PROVIDED ENTRIES Block Start

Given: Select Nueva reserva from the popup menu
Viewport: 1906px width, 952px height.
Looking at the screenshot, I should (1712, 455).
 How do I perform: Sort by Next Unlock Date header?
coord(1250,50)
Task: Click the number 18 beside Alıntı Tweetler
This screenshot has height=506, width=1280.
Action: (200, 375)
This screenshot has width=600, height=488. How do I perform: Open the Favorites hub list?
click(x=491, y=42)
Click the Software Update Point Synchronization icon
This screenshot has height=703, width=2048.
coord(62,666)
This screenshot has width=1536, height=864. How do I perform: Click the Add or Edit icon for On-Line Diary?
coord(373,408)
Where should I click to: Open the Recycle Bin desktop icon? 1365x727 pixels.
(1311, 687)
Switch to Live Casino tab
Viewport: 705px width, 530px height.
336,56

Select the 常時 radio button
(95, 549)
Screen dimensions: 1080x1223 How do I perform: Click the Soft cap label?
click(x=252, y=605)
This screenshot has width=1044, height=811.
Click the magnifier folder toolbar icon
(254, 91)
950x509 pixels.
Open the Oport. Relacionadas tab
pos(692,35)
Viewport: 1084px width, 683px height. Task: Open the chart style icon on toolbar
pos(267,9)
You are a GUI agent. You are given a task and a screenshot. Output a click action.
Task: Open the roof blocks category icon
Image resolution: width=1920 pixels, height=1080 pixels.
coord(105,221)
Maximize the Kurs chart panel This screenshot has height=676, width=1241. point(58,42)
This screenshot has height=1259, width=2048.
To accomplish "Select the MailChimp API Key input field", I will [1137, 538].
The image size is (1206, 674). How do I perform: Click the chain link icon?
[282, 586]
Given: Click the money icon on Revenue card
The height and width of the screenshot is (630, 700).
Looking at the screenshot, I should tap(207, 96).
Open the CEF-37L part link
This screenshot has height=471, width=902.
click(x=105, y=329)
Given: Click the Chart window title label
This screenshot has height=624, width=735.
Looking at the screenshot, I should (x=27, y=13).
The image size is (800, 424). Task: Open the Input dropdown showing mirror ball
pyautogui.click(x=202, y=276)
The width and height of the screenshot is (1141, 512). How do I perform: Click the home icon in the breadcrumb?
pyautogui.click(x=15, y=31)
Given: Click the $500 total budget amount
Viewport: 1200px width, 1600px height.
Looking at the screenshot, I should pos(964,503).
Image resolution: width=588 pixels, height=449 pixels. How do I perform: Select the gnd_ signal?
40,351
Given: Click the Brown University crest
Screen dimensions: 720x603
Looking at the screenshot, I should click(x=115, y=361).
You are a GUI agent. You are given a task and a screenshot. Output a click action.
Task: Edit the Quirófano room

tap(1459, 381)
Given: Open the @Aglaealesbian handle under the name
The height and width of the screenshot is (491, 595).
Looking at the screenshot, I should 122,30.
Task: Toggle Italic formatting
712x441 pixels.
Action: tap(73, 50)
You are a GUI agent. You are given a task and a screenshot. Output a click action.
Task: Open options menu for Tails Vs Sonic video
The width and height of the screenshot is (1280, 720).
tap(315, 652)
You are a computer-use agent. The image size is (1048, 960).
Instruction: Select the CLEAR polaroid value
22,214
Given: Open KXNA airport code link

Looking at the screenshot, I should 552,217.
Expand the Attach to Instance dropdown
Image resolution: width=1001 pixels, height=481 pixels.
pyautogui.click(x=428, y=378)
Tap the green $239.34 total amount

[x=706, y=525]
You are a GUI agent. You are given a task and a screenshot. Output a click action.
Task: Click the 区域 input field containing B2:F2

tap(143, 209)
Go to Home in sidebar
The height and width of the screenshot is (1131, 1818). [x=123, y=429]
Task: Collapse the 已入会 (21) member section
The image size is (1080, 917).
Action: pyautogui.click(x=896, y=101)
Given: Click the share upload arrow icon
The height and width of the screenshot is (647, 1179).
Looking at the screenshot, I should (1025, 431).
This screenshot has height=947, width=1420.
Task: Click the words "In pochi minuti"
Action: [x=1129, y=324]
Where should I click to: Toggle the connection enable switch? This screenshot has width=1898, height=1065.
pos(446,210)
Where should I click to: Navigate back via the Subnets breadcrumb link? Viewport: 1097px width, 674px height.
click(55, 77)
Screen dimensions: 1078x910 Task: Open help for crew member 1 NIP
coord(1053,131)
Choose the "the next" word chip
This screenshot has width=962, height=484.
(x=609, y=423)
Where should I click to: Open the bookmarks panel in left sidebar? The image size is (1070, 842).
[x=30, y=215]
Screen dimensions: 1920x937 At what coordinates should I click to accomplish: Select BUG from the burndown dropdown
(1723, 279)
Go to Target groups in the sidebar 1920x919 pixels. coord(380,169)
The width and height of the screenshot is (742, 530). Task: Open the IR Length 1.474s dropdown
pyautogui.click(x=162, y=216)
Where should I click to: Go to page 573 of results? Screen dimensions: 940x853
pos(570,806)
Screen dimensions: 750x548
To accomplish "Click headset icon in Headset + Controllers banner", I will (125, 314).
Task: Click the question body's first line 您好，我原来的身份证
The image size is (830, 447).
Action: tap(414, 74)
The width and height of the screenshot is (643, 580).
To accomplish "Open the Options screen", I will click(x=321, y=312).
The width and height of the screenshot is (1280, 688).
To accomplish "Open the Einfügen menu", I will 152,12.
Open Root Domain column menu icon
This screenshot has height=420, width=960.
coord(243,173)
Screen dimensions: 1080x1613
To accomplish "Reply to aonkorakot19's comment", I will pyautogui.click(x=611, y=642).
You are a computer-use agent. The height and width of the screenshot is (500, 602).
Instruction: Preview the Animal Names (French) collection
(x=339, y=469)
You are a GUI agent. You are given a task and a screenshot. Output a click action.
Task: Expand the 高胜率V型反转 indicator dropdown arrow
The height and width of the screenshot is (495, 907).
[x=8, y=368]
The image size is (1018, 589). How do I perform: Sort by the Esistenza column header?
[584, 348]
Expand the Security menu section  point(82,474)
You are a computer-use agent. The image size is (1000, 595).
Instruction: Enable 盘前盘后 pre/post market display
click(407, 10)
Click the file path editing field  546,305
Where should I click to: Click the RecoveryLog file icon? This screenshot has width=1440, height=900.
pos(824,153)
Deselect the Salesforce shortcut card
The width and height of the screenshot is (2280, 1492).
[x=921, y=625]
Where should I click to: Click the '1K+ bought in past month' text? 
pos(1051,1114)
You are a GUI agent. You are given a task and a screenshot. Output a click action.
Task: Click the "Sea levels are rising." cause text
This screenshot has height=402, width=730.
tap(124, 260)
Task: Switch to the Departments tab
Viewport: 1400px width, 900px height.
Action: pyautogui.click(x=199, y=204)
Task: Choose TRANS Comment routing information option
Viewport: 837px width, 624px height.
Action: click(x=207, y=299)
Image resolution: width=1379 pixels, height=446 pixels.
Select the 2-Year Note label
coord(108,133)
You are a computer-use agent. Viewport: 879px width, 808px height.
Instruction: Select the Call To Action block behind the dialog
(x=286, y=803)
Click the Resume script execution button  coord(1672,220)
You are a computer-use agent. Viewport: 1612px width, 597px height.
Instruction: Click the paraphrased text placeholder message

PROVIDED ENTRIES Block End

** AIM OF THE EXERCISE **
Restate every entry above exactly as it stands.

** REPLY TO THE EXERCISE **
Given: Select Nueva reserva from the popup menu
Viewport: 1906px width, 952px height.
Looking at the screenshot, I should (1712, 455).
 How do I perform: Sort by Next Unlock Date header?
coord(1250,50)
Task: Click the number 18 beside Alıntı Tweetler
This screenshot has height=506, width=1280.
Action: (200, 375)
This screenshot has width=600, height=488. How do I perform: Open the Favorites hub list?
click(x=491, y=42)
Click the Software Update Point Synchronization icon
This screenshot has height=703, width=2048.
coord(62,666)
This screenshot has width=1536, height=864. How do I perform: Click the Add or Edit icon for On-Line Diary?
coord(373,408)
Where should I click to: Open the Recycle Bin desktop icon? 1365x727 pixels.
(1311, 687)
Switch to Live Casino tab
Viewport: 705px width, 530px height.
336,56

Select the 常時 radio button
(95, 549)
Screen dimensions: 1080x1223 How do I perform: Click the Soft cap label?
click(x=252, y=605)
This screenshot has width=1044, height=811.
Click the magnifier folder toolbar icon
(254, 91)
950x509 pixels.
Open the Oport. Relacionadas tab
pos(692,35)
Viewport: 1084px width, 683px height. Task: Open the chart style icon on toolbar
pos(267,9)
You are a GUI agent. You are given a task and a screenshot. Output a click action.
Task: Open the roof blocks category icon
Image resolution: width=1920 pixels, height=1080 pixels.
coord(105,221)
Maximize the Kurs chart panel This screenshot has height=676, width=1241. point(58,42)
This screenshot has height=1259, width=2048.
To accomplish "Select the MailChimp API Key input field", I will [1137, 538].
The image size is (1206, 674). How do I perform: Click the chain link icon?
[282, 586]
Given: Click the money icon on Revenue card
The height and width of the screenshot is (630, 700).
Looking at the screenshot, I should tap(207, 96).
Open the CEF-37L part link
This screenshot has height=471, width=902.
click(x=105, y=329)
Given: Click the Chart window title label
This screenshot has height=624, width=735.
Looking at the screenshot, I should (x=27, y=13).
The image size is (800, 424). Task: Open the Input dropdown showing mirror ball
pyautogui.click(x=202, y=276)
The width and height of the screenshot is (1141, 512). How do I perform: Click the home icon in the breadcrumb?
pyautogui.click(x=15, y=31)
Given: Click the $500 total budget amount
Viewport: 1200px width, 1600px height.
Looking at the screenshot, I should pos(964,503).
Image resolution: width=588 pixels, height=449 pixels. How do I perform: Select the gnd_ signal?
40,351
Given: Click the Brown University crest
Screen dimensions: 720x603
Looking at the screenshot, I should click(x=115, y=361).
You are a GUI agent. You are given a task and a screenshot. Output a click action.
Task: Edit the Quirófano room

tap(1459, 381)
Given: Open the @Aglaealesbian handle under the name
The height and width of the screenshot is (491, 595).
Looking at the screenshot, I should 122,30.
Task: Toggle Italic formatting
712x441 pixels.
Action: tap(73, 50)
You are a GUI agent. You are given a task and a screenshot. Output a click action.
Task: Open options menu for Tails Vs Sonic video
The width and height of the screenshot is (1280, 720).
tap(315, 652)
You are a computer-use agent. The image size is (1048, 960).
Instruction: Select the CLEAR polaroid value
22,214
Given: Open KXNA airport code link

Looking at the screenshot, I should 552,217.
Expand the Attach to Instance dropdown
Image resolution: width=1001 pixels, height=481 pixels.
pyautogui.click(x=428, y=378)
Tap the green $239.34 total amount

[x=706, y=525]
You are a GUI agent. You are given a task and a screenshot. Output a click action.
Task: Click the 区域 input field containing B2:F2

tap(143, 209)
Go to Home in sidebar
The height and width of the screenshot is (1131, 1818). [x=123, y=429]
Task: Collapse the 已入会 (21) member section
The image size is (1080, 917).
Action: pyautogui.click(x=896, y=101)
Given: Click the share upload arrow icon
The height and width of the screenshot is (647, 1179).
Looking at the screenshot, I should (1025, 431).
This screenshot has height=947, width=1420.
Task: Click the words "In pochi minuti"
Action: [x=1129, y=324]
Where should I click to: Toggle the connection enable switch? This screenshot has width=1898, height=1065.
pos(446,210)
Where should I click to: Navigate back via the Subnets breadcrumb link? Viewport: 1097px width, 674px height.
click(55, 77)
Screen dimensions: 1078x910 Task: Open help for crew member 1 NIP
coord(1053,131)
Choose the "the next" word chip
This screenshot has width=962, height=484.
(x=609, y=423)
Where should I click to: Open the bookmarks panel in left sidebar? The image size is (1070, 842).
[x=30, y=215]
Screen dimensions: 1920x937 At what coordinates should I click to accomplish: Select BUG from the burndown dropdown
(1723, 279)
Go to Target groups in the sidebar 1920x919 pixels. coord(380,169)
The width and height of the screenshot is (742, 530). Task: Open the IR Length 1.474s dropdown
pyautogui.click(x=162, y=216)
Where should I click to: Go to page 573 of results? Screen dimensions: 940x853
pos(570,806)
Screen dimensions: 750x548
To accomplish "Click headset icon in Headset + Controllers banner", I will (125, 314).
Task: Click the question body's first line 您好，我原来的身份证
The image size is (830, 447).
Action: tap(414, 74)
The width and height of the screenshot is (643, 580).
To accomplish "Open the Options screen", I will click(x=321, y=312).
The width and height of the screenshot is (1280, 688).
To accomplish "Open the Einfügen menu", I will 152,12.
Open Root Domain column menu icon
This screenshot has height=420, width=960.
coord(243,173)
Screen dimensions: 1080x1613
To accomplish "Reply to aonkorakot19's comment", I will pyautogui.click(x=611, y=642).
You are a computer-use agent. The height and width of the screenshot is (500, 602).
Instruction: Preview the Animal Names (French) collection
(x=339, y=469)
You are a GUI agent. You are given a task and a screenshot. Output a click action.
Task: Expand the 高胜率V型反转 indicator dropdown arrow
The height and width of the screenshot is (495, 907).
[x=8, y=368]
The image size is (1018, 589). How do I perform: Sort by the Esistenza column header?
[584, 348]
Expand the Security menu section  point(82,474)
You are a computer-use agent. The image size is (1000, 595).
Instruction: Enable 盘前盘后 pre/post market display
click(407, 10)
Click the file path editing field  546,305
Where should I click to: Click the RecoveryLog file icon? This screenshot has width=1440, height=900.
pos(824,153)
Deselect the Salesforce shortcut card
The width and height of the screenshot is (2280, 1492).
[x=921, y=625]
Where should I click to: Click the '1K+ bought in past month' text? 
pos(1051,1114)
You are a GUI agent. You are given a task and a screenshot. Output a click action.
Task: Click the "Sea levels are rising." cause text
This screenshot has height=402, width=730.
tap(124, 260)
Task: Switch to the Departments tab
Viewport: 1400px width, 900px height.
Action: pyautogui.click(x=199, y=204)
Task: Choose TRANS Comment routing information option
Viewport: 837px width, 624px height.
Action: click(x=207, y=299)
Image resolution: width=1379 pixels, height=446 pixels.
Select the 2-Year Note label
coord(108,133)
You are a computer-use agent. Viewport: 879px width, 808px height.
Instruction: Select the Call To Action block behind the dialog
(x=286, y=803)
Click the Resume script execution button  coord(1672,220)
You are a computer-use agent. Viewport: 1612px width, 597px height.
Instruction: Click the paraphrased text placeholder message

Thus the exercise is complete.